• Exercise goal: Gather every line from the entries below that includes "with".

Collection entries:
+ + + +

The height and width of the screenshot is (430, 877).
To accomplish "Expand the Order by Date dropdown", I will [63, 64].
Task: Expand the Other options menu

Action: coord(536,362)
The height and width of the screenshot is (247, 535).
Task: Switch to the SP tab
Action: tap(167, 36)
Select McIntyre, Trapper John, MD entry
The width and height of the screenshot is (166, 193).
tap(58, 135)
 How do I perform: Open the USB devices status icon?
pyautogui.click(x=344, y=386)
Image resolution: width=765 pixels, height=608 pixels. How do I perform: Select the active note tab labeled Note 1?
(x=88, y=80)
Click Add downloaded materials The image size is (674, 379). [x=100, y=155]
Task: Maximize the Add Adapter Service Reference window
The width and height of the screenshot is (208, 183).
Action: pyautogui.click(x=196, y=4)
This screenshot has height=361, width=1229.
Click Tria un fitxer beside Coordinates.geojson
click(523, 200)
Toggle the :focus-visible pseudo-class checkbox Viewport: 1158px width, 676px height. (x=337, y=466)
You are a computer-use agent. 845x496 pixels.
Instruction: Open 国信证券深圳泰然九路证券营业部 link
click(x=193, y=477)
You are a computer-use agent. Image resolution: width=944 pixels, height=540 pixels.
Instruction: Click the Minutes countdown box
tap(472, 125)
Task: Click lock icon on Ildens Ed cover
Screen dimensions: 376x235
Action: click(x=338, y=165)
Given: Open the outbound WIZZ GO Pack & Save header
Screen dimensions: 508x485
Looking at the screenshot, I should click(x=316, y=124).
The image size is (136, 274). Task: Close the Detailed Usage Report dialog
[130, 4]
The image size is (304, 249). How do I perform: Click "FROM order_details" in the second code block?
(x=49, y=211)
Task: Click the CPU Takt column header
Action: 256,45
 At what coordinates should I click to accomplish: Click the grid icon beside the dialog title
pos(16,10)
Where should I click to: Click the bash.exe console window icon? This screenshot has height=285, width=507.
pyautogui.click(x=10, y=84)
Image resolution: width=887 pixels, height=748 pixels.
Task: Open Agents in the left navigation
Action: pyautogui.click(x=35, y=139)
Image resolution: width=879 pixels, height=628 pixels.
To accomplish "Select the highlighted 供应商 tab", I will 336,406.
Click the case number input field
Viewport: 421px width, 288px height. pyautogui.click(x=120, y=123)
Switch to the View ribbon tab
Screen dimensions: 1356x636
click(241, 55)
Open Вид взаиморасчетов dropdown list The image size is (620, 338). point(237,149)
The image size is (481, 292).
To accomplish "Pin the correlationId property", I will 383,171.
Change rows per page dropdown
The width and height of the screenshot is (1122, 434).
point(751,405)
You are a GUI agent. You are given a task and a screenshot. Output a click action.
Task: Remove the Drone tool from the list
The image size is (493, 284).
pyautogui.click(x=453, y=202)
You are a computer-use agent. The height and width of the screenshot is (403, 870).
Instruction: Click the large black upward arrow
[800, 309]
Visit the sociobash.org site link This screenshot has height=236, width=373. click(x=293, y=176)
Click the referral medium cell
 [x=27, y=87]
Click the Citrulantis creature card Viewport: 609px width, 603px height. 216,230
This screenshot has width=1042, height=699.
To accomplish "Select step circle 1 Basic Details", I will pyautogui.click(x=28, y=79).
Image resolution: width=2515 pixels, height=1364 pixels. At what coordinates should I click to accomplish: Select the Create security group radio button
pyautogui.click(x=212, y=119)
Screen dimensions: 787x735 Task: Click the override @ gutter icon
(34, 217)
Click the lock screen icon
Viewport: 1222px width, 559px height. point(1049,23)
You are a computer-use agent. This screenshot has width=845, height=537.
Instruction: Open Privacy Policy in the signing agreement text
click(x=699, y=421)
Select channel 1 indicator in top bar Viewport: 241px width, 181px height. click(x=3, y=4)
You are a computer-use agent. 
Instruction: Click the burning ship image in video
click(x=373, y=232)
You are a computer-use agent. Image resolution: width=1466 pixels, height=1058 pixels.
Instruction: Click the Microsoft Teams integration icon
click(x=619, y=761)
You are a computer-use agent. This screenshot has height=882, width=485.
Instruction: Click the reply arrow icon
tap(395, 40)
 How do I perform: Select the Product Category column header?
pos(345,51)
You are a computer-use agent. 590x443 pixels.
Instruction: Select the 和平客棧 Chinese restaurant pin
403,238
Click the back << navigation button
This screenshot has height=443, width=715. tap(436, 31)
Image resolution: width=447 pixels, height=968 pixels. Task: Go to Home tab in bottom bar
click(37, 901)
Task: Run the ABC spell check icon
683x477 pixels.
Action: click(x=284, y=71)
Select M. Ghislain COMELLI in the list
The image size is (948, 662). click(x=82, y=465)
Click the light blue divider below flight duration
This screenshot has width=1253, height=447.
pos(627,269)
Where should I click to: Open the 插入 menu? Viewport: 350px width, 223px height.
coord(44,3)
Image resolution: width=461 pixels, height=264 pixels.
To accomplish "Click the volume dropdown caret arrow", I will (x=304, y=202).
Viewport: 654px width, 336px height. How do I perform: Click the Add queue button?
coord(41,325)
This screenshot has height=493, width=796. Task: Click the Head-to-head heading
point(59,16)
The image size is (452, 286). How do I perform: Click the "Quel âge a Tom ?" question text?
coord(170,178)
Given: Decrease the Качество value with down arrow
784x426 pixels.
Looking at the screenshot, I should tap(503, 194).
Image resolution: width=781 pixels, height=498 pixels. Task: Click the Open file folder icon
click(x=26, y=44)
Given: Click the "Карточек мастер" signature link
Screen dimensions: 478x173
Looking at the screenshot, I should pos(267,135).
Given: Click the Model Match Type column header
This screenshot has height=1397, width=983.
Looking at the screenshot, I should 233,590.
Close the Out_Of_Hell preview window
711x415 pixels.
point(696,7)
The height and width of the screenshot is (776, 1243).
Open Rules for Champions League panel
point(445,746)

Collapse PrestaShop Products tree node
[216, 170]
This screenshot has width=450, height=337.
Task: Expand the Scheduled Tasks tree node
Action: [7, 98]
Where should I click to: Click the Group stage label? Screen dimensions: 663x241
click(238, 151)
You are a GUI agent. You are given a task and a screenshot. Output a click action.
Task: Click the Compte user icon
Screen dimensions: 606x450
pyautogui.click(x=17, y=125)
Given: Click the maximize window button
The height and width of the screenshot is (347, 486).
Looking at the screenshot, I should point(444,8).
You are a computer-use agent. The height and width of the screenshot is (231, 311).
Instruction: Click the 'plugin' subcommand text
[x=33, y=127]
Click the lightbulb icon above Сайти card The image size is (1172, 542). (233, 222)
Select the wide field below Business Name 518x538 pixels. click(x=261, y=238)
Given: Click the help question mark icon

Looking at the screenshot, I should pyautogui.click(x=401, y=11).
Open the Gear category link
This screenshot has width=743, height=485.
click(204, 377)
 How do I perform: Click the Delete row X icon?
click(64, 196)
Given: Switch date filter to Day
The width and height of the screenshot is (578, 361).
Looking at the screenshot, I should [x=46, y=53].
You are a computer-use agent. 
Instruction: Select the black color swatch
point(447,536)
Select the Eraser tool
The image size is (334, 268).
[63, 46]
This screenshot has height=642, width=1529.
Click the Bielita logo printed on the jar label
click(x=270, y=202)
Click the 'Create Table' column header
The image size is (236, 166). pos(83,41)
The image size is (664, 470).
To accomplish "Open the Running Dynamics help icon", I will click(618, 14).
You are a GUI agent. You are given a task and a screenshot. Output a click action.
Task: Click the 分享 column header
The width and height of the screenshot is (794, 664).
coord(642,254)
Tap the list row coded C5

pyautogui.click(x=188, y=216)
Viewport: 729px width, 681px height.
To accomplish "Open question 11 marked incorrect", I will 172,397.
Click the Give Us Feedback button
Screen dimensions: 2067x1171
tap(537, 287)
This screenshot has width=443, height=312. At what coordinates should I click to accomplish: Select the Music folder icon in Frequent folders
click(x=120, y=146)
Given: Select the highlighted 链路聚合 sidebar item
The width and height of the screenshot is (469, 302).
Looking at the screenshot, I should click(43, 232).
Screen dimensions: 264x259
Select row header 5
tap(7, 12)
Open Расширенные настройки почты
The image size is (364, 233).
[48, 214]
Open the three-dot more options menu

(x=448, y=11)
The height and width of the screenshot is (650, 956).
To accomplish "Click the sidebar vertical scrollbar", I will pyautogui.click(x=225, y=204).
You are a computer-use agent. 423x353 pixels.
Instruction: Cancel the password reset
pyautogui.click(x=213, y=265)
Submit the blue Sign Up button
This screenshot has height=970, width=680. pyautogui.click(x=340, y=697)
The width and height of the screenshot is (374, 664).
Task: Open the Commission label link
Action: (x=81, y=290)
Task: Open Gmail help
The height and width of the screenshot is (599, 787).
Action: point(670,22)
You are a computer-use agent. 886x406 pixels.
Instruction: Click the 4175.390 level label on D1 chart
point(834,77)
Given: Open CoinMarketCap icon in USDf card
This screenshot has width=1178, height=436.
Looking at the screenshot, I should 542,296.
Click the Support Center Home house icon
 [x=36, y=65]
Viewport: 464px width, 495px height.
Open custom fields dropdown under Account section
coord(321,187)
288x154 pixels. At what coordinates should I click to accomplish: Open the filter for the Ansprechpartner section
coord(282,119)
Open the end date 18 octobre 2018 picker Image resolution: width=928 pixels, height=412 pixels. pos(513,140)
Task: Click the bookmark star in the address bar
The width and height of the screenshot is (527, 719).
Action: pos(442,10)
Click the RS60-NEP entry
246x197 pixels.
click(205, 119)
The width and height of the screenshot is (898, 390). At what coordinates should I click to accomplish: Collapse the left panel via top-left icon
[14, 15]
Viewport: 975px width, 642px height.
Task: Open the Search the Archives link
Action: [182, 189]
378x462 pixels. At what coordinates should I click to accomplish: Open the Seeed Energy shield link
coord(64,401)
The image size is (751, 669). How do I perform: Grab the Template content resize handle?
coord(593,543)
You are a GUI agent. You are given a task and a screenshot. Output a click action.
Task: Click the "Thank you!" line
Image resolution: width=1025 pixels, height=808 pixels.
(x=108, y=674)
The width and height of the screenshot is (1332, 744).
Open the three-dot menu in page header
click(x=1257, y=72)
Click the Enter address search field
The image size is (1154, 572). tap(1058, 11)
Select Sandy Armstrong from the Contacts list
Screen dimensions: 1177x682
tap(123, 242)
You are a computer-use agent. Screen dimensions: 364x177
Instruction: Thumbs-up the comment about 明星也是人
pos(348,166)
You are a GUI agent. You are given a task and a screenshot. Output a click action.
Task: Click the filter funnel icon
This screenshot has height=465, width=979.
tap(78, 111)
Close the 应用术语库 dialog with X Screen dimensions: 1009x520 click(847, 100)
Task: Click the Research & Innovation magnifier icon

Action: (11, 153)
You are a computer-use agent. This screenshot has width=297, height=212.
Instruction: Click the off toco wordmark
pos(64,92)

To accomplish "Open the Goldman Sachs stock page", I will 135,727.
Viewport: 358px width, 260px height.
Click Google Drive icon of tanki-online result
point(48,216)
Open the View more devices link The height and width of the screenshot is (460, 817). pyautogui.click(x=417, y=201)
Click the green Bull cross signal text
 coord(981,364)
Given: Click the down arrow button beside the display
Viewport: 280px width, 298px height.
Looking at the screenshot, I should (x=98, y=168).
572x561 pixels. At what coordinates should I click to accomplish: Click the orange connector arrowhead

+ + + +

• Answer space:
Given: Decrease the Качество value with down arrow
Close the 应用术语库 dialog with X Screen dimensions: 1009x520 click(847, 100)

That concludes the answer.